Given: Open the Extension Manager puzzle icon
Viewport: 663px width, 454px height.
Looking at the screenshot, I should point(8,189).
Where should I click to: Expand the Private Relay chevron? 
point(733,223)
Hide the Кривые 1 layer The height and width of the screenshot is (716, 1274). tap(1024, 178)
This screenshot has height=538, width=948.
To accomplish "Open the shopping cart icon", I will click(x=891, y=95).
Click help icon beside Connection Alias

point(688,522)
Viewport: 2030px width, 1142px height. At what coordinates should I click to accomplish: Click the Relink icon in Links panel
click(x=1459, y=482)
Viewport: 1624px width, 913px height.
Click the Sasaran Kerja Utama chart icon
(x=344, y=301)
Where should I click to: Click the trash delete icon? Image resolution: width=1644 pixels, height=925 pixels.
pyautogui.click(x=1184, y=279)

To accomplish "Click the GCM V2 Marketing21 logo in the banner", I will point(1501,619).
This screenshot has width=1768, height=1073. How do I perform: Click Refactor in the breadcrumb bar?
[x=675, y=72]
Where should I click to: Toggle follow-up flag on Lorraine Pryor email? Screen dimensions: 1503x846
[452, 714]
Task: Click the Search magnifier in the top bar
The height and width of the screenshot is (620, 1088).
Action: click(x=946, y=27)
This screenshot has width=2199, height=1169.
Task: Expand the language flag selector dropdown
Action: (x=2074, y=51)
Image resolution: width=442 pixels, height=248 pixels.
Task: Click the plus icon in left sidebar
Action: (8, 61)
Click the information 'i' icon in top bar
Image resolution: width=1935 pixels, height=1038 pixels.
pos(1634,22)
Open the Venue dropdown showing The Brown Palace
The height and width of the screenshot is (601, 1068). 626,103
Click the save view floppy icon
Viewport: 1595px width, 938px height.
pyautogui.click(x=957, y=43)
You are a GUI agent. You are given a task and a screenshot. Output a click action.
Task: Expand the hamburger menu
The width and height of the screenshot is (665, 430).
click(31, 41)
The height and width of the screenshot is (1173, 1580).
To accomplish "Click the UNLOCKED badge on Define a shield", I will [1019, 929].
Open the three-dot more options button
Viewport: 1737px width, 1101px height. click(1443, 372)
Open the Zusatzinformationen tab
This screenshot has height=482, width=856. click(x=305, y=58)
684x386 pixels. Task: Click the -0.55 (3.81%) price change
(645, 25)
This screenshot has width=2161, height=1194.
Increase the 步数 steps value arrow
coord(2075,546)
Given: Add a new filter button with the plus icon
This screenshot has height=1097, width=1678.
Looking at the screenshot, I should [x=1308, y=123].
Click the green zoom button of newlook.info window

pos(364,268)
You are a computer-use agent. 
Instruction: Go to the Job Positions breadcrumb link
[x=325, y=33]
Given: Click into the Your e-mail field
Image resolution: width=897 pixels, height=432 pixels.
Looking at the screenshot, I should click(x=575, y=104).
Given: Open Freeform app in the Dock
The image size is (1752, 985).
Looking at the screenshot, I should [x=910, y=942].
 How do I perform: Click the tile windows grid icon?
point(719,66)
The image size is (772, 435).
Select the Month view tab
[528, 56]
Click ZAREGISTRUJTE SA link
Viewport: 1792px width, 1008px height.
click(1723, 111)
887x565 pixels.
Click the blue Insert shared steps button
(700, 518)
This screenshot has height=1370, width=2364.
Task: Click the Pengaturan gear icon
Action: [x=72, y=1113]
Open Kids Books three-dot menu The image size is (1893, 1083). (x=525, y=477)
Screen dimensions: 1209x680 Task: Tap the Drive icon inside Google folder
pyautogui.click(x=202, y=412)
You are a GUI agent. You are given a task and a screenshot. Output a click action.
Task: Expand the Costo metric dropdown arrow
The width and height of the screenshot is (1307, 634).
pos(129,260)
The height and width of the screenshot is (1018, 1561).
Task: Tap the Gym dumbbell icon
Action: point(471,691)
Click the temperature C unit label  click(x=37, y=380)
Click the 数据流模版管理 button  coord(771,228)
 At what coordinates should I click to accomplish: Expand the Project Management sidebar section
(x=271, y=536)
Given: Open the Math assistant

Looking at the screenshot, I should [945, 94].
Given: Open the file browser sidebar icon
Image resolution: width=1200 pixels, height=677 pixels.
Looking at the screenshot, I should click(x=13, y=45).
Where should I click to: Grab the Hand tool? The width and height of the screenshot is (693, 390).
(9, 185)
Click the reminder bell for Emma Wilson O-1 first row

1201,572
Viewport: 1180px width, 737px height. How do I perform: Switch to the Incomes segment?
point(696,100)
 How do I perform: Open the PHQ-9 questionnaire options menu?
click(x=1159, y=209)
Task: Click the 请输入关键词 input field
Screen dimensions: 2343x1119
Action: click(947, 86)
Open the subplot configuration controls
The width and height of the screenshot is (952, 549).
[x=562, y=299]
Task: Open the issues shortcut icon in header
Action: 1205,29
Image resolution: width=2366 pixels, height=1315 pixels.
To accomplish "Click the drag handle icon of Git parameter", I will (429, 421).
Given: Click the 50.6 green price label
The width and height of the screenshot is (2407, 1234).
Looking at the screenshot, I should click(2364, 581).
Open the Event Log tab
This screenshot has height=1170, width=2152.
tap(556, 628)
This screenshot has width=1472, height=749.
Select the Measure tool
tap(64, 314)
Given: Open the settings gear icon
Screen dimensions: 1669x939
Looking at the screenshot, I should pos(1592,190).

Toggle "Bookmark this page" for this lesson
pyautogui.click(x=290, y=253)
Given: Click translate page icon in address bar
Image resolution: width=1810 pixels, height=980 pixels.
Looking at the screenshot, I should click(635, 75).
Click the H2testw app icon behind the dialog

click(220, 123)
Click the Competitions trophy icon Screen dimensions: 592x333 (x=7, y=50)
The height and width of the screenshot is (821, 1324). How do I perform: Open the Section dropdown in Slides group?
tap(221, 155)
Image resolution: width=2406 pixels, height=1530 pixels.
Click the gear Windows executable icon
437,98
********************
EXERCISE DESCRIPTION —
Print only these lines, please. They run from the start of the entries above to the line containing "Hide the Кривые", both ends included, and must match exactly.

EXERCISE RESPONSE —
Given: Open the Extension Manager puzzle icon
Viewport: 663px width, 454px height.
Looking at the screenshot, I should point(8,189).
Where should I click to: Expand the Private Relay chevron? 
point(733,223)
Hide the Кривые 1 layer The height and width of the screenshot is (716, 1274). tap(1024, 178)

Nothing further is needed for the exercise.